-- start --
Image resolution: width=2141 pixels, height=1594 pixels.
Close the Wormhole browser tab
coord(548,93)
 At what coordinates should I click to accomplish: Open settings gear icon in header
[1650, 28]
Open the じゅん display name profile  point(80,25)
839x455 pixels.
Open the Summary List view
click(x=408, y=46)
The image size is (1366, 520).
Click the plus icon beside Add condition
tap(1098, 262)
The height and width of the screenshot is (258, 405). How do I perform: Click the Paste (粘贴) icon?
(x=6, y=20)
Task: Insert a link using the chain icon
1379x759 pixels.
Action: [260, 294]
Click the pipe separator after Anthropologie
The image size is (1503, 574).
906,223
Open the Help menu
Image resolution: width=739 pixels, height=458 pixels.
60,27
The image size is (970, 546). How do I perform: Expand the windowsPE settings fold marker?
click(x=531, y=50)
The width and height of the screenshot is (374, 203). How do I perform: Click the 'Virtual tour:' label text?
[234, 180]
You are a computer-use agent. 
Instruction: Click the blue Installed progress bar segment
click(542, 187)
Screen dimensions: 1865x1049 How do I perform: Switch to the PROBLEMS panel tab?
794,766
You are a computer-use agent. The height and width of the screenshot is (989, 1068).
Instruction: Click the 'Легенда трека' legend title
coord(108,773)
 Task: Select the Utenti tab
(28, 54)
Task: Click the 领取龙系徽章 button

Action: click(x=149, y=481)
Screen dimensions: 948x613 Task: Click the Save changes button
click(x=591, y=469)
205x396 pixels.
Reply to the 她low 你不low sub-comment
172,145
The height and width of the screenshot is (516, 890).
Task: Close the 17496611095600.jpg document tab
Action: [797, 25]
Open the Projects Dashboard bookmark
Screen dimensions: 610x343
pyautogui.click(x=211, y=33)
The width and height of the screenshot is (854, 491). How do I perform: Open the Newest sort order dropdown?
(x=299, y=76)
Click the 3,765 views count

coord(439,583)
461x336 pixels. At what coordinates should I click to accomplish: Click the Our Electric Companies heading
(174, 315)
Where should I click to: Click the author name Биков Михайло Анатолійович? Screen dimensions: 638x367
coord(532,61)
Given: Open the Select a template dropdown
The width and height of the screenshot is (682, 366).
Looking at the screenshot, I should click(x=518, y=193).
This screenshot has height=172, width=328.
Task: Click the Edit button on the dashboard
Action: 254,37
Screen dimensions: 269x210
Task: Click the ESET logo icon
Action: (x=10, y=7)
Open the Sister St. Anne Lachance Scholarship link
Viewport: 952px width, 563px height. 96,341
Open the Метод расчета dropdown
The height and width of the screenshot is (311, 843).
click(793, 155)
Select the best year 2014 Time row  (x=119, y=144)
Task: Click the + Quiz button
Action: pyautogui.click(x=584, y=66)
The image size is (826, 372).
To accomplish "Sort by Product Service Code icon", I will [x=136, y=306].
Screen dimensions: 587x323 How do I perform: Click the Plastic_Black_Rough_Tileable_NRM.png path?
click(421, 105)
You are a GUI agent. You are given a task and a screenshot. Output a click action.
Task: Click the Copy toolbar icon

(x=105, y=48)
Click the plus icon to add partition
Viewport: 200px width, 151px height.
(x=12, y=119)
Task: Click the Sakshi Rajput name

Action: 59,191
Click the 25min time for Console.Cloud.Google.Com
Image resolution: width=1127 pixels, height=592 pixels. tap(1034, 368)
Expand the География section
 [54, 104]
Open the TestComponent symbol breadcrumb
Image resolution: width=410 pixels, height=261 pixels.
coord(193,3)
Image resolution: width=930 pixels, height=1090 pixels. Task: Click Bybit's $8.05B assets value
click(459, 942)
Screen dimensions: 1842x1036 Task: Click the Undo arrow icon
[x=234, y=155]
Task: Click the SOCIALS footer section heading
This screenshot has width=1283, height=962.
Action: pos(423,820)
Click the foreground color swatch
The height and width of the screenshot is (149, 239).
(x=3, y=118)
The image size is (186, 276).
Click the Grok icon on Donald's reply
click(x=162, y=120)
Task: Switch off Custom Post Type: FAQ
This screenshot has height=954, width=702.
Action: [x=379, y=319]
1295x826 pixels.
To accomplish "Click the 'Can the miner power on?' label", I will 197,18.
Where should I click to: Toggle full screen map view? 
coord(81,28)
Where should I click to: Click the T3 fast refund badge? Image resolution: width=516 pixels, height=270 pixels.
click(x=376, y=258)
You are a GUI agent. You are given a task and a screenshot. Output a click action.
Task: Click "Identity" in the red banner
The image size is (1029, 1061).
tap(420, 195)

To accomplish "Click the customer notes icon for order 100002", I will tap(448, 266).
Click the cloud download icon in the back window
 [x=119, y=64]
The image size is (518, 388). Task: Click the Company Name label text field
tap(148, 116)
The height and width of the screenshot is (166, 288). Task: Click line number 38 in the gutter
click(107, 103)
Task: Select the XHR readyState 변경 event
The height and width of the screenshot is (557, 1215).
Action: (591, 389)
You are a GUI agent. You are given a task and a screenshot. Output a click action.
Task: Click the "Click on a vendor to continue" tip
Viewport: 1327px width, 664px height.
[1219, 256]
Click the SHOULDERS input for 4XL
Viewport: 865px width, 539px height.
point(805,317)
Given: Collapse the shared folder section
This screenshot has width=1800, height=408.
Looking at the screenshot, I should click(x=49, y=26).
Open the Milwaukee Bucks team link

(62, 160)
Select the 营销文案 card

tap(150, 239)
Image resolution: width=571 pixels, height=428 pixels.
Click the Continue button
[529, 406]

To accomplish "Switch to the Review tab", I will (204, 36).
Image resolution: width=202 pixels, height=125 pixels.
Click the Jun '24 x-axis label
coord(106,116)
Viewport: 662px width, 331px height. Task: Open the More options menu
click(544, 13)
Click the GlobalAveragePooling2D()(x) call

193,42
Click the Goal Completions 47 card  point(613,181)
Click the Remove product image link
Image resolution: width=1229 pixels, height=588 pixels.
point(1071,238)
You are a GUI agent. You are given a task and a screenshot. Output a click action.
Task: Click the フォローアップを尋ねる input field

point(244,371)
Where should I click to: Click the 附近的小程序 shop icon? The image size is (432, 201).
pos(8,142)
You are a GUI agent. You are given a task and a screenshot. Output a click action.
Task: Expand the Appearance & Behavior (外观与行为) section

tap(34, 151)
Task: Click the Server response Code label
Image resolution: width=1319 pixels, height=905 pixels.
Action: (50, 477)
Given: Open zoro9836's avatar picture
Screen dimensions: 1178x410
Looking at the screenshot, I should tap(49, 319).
-- end --
Request:
Update the data starting at the line containing "Image resolution: width=202" and ending at the line containing "point(1071,238)" by changing "More options" to "Settings", leaving everything else unchanged. Return only those lines.

Exercise output:
Image resolution: width=202 pixels, height=125 pixels.
Click the Jun '24 x-axis label
coord(106,116)
Viewport: 662px width, 331px height. Task: Open the Settings menu
click(544, 13)
Click the GlobalAveragePooling2D()(x) call

193,42
Click the Goal Completions 47 card  point(613,181)
Click the Remove product image link
Image resolution: width=1229 pixels, height=588 pixels.
point(1071,238)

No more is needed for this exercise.